## [Work to be completed]
Please continue the passage on Dr. Mostashari's work at the Office of the National Coordinator, picking up right after its last line.

## [Page excerpt]
● ● ● ● ●

And, for healthcare technology, Dr. Mostashari has been a great leader. I’ve outlined below some of the many contributions he has made to healthcare.

Dr. Mostashari joined the Office of the National Coordinator (ONC) in 2009, and has had a huge and positive impact on the implementation, development and overall perception of healthcare IT.  Personally impacted by the state of healthcare when his mother was admitted for arrhythmias, after having asked for the paper chart, he admitted;
I couldn’t even read the cardiology consult’s name
Perhaps this is one of the reasons he like me is a proud member of Regina Holliday (@ReginaHolliday) "Walking Gallery". This difficult, and highly personal, situation likely galvanized his vision as he took on the daunting tasks demanded by the role of the ONC. He inherited a department that had, in effect, been pushed over the edge of the luge and, whilst speeding wildly along this track, was expected steer a course that would deliver on a range of programs in record time:


  • Meaningful Use of Electronic Health Records (EHR)

● ● ● ● ●

## [Provided data]
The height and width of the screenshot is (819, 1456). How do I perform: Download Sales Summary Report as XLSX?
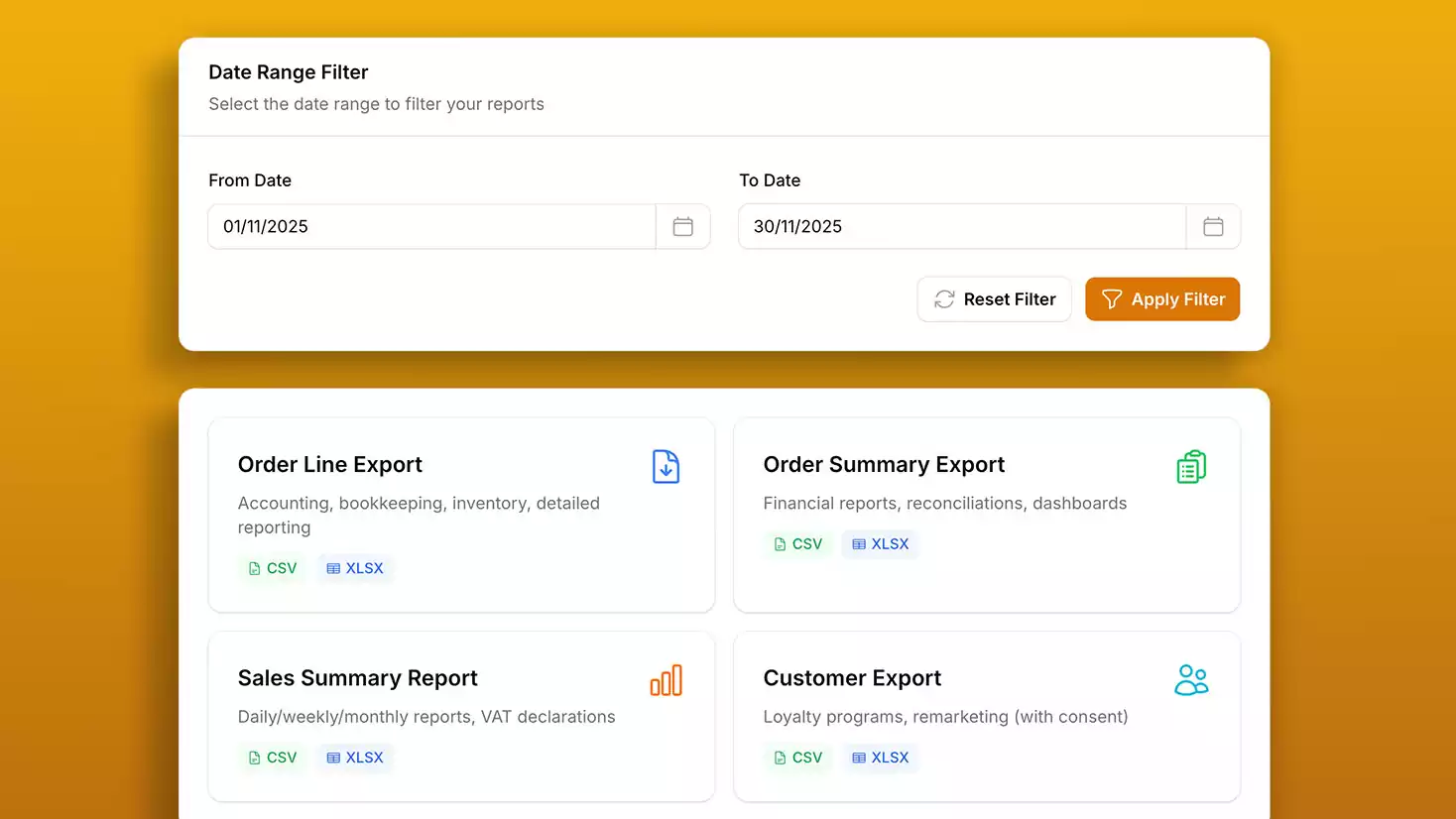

● ● ● ● ●

## [Task output]
  • Certification program for EHRs
  • National Standards
  • Grant programs
  • Regional Extension Centers
And that was just what he knew about coming in. The team endured the challenges, weathered the storm in the "Office of No Christmas"

He rapidly earned a reputation as a leader who listened and was engaged.  He made many appearances and, although he may not have been the first, he was certainly an early adopter of social media and online engagement – clear indicators of his heartfelt passion to be part of the solution. As a customer service representative I recently encountered very astutely pointed out:
I can't do anything about the past, but I can help improve the future


Successes
It is hard to pick individual highlights from such an impressive record, but here's my list of Dr. Mostashari’s top 13 achievements and quotable/notable moments from his time in office:

  1. Successfully delivering on the Stage 1 Meaningful Use, despite frustrations and the challenges of a fickle and change-resistant healthcare profession.  He gracefully offered a personal hand to help steer his colleagues:
    "Meaningful use is the best-we-could-make-it roadmap to prepare for delivery of higher quality care and mitigating some of the costs toward getting there, if it's a distraction we need to change it, and I want to hear from you personally."
  2. Creating a viable technical assistance program that has touched many providers and hospitals through regional extension centers (REC).
  3. Driving the successful adoption of electronic health records (EHRs) and electronic medical records (EMRs).
  4. Interoperability (see note below on focus for the future)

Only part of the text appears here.